Há cerca de 20 dias, entrou no cardápio do Globoplay e na grade do SporTV a série documental Acesso Total: Botafogo. Vou sugerir aos torcedores ainda incrédulos com queda do Grêmio para a Série B, como eu, que assistam. Nessa produção de altíssima qualidade produzida pelo canal SporTV, há um choque de realidade.
Um mergulho no fundo da alma de um clube rebaixado e, também, uma carona na sua viagem de volta, com câmeras acompanhando desde reuniões a portas-fechadas à comemorações e bate-bocas no vestiário. O Grêmio, aliás, por inteiro, precisa assistir com calma e atenção aos oito episódios do documentário (o quinto entrou no ar nesta sexta). Será uma aula do que enfrentará em 2022 e do quanto deverá ser estóico, resiliente e consciente de que estará em um outro mundo, que não é o seu e no qual se joga um futebol que não é o mesmo da Série A.
Antes de tudo, vamos deixar claro aqui que não se está comparando o Grêmio ao Botafogo. São clubes, hoje, em situações financeiras diferentes. Um está com as contas controladas, o outro deve R$ 1 bilhão e trava lutas diárias pela sobrevivência.
O que tento trazer aqui é a jornada na Série B. E essa, com ou sem dinheiro no caixa, é igual para todo clube grande que enfrenta o rebaixamento. Ou seja, dura, espinhosa e com golpes pesados na auto-estima. Foi o que as câmeras e os diálogos mostraram numa temporada acompanhada do lado de dentro do Engenhão.
Um desses diálogos resume bem o mantra que precisa ser levado para fazer da Série B um rito de passagem apenas. É uma conversa entre o técnico Enderson Moreira e o diretor executivo Eduardo Freeland. Os dois conversam à beira do campo anexo ao Estádio Nilton Santos, enquanto os jogadores aquecem para o treino.
Enderson havia assumido o clube 10 dias antes, na 14ª rodada, com apenas 13 pontos e a 10 do G-4 . A vitória de 1 a 0 sobre o Confiança, no Batistão, em Aracaju, foi sofrida, mas garantiu uma boa estreia e quebrou a série de resultados ruins que tinham derrubado Marcelo Chamusca. Viria o clássico contra o Vasco, dali a dois dias, e Enderson já pensava em como encorpar o time com alguns reforços. Quando a câmera se aproxima, capta o técnico, então bicampeão da Série B, traçando perfil de time ideal para encarar o campeonato:
— Na Série B, cara, você não pode fazer um time de Série B. Se não, você vai amargar com algumas dificuldades. Você tem de um grau de competitividade bom, mas que tenha perfil para uma Série A, entendeu?

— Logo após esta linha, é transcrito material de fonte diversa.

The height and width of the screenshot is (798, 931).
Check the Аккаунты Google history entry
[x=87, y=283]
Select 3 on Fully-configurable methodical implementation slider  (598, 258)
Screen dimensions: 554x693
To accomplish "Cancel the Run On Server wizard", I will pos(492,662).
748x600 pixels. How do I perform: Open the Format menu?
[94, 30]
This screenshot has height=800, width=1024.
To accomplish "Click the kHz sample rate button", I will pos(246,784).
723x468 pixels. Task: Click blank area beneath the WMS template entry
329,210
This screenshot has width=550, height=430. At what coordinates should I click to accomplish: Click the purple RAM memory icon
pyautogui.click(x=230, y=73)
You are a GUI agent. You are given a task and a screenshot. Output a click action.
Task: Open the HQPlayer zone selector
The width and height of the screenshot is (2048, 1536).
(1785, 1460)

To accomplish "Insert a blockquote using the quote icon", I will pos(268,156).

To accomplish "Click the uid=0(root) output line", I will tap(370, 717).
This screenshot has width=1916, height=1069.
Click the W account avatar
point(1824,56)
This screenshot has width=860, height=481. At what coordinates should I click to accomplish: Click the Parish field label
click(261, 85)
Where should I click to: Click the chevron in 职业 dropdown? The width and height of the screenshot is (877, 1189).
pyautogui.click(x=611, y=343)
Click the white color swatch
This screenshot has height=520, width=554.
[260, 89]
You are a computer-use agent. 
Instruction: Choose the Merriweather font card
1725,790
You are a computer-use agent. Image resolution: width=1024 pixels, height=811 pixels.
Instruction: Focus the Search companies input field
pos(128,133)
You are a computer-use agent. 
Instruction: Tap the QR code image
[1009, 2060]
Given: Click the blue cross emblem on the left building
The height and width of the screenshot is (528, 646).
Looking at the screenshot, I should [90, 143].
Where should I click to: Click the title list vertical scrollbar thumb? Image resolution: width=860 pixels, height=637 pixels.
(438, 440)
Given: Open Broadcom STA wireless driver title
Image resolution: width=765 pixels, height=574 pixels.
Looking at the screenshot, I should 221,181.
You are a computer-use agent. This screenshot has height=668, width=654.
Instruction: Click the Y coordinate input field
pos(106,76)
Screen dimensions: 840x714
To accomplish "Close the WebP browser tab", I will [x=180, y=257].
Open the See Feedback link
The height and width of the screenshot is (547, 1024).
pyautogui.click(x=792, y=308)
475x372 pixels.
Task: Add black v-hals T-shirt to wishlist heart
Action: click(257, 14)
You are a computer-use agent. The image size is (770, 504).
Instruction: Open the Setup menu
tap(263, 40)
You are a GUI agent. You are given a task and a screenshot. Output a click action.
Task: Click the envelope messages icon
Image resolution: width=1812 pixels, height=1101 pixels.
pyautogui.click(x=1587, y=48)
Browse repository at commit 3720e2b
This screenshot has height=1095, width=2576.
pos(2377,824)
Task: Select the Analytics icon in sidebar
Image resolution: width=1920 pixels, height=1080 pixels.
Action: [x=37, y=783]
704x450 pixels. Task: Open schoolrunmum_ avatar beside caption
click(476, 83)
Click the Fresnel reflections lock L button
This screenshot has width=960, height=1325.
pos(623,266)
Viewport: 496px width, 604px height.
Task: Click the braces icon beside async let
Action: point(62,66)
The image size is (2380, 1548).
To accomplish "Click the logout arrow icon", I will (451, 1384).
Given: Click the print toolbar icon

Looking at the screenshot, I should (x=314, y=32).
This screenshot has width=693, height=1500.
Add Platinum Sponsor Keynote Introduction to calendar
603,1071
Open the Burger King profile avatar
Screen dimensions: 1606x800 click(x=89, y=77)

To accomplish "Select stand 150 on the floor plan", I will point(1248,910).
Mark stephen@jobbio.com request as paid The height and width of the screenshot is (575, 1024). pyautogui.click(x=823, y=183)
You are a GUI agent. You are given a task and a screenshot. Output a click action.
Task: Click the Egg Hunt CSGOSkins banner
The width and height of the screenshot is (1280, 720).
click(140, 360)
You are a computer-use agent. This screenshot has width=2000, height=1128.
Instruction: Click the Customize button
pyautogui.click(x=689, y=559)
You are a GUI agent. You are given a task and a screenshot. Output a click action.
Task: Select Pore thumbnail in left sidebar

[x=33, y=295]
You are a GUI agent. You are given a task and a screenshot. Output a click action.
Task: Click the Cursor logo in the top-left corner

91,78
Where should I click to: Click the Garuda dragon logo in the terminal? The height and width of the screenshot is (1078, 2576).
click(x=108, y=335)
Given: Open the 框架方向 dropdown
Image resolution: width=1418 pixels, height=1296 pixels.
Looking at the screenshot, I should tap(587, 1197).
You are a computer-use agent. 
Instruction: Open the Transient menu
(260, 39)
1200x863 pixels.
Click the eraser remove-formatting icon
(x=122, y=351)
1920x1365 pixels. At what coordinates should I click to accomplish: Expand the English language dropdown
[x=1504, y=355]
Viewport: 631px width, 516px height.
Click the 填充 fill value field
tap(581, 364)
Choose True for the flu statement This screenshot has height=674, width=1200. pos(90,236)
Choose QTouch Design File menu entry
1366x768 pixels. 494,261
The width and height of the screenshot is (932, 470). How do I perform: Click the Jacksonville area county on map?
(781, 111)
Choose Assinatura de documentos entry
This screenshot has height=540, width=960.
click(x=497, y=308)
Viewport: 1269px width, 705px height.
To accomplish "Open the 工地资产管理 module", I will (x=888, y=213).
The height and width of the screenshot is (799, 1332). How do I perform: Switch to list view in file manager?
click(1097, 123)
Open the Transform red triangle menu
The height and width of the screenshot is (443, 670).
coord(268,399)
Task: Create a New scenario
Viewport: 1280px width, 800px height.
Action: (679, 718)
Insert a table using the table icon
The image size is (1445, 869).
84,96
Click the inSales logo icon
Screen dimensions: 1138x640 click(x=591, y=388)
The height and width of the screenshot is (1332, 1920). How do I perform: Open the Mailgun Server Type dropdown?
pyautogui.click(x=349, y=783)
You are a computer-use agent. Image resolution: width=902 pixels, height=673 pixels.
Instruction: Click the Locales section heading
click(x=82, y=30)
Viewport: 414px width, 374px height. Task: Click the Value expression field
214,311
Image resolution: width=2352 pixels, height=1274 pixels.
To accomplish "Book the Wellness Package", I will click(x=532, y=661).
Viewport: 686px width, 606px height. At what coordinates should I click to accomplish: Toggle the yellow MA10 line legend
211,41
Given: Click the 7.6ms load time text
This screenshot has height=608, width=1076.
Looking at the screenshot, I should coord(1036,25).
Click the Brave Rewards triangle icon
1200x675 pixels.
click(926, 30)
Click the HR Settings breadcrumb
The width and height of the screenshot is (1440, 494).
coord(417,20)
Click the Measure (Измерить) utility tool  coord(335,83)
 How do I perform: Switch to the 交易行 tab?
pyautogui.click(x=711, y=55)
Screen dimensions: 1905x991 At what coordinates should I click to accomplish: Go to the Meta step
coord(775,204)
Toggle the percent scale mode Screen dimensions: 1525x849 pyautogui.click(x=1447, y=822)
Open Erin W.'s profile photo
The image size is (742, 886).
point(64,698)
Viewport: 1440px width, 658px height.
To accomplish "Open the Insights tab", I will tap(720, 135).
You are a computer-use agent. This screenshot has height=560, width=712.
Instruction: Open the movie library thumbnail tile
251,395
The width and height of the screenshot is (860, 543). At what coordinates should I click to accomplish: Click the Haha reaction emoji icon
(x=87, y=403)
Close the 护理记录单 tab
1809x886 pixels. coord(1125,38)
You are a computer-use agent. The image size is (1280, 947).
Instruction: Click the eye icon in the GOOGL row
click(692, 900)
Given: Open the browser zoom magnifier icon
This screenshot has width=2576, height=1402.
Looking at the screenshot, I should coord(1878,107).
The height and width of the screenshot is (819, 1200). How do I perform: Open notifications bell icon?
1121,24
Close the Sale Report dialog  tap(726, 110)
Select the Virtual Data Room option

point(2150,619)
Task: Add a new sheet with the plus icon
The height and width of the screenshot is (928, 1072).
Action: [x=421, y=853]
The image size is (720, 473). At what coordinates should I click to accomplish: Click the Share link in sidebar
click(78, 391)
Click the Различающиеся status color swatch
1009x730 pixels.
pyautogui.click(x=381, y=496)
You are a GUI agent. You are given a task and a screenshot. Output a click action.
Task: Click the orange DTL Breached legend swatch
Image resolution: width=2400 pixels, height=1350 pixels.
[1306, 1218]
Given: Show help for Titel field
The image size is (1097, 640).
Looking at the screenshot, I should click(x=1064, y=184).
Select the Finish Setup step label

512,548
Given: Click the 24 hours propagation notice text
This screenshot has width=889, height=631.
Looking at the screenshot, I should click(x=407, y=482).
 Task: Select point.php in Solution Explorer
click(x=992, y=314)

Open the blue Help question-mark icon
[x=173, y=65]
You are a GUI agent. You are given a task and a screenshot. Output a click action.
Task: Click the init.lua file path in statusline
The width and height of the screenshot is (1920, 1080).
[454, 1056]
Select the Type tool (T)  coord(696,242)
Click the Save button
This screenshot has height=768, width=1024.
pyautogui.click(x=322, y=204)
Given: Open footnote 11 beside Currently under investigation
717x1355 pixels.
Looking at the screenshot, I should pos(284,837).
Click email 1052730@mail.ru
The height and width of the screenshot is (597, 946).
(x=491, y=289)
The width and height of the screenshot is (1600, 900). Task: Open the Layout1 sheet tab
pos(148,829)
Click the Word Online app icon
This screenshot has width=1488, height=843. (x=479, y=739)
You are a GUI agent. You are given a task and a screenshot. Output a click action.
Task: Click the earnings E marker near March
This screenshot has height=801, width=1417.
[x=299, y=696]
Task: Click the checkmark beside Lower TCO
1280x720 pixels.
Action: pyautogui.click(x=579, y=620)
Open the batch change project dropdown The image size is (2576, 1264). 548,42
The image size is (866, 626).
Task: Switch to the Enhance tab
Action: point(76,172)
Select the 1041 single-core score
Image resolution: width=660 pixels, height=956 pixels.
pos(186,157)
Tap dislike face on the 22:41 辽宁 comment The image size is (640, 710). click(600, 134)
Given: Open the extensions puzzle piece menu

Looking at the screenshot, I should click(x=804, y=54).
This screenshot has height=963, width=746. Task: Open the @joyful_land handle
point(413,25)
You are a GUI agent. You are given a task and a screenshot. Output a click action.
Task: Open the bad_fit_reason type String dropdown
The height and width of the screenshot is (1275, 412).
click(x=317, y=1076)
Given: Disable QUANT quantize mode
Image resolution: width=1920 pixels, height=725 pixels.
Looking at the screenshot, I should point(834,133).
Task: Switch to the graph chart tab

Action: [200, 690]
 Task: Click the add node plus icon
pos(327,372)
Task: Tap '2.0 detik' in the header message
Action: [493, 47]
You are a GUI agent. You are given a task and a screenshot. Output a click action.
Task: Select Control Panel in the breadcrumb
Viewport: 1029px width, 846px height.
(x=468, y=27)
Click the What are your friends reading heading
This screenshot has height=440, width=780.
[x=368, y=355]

Freeland, um jovem dirigente, fez no Botafogo seu primeiro trabalho com uma equipe profissional. Antes disso, acumulava passagens com gerente geral da base no próprio Botafogo, pelo Cruzeiro e pelo Flamengo. Freeland havia contratado até ali 19 jogadores. Garimpou nomes em um mercado que exige conhecimento profundo e critério.
O volante Oyama, o lateral-direito Daniel Borges e o atacante Diego Gonçalves, por exemplo, vieram do Mirassol, em maio, depois de boa campanha no Paulistão. Barreto, volante, veio do Criciúma, em junho. Marco Antônio, 23 anos, era revelação encostada no Bahia.
O caso de Joel Carli é emblemático. Ele havia saído de forma turbulenta do clube em 2020 e com R$ 10 milhões a receber. Foi para o Aldosivi, da Argentina. Para voltar, aceitou reduzir e parcelar a dívida. Um negócio bom para todos. Aos 34 anos, o argentino foi um dos líderes de Enderson nesta volta à elite.
Aliás, os destaques do Botafogo na campanha compõem um bom retrato da montagem do grupo do Botafogo. Havia jogadores buscados no mercado da Série B e apostas, como Chay, oriundo do futsete. Mas também havia crias da casa. O centroavante Rafael Navarro havia passado 2020 à espera de uma chance. O zagueiro e capitão Kanu era oriundo da base, assim como o goleiro Diego Loureiro.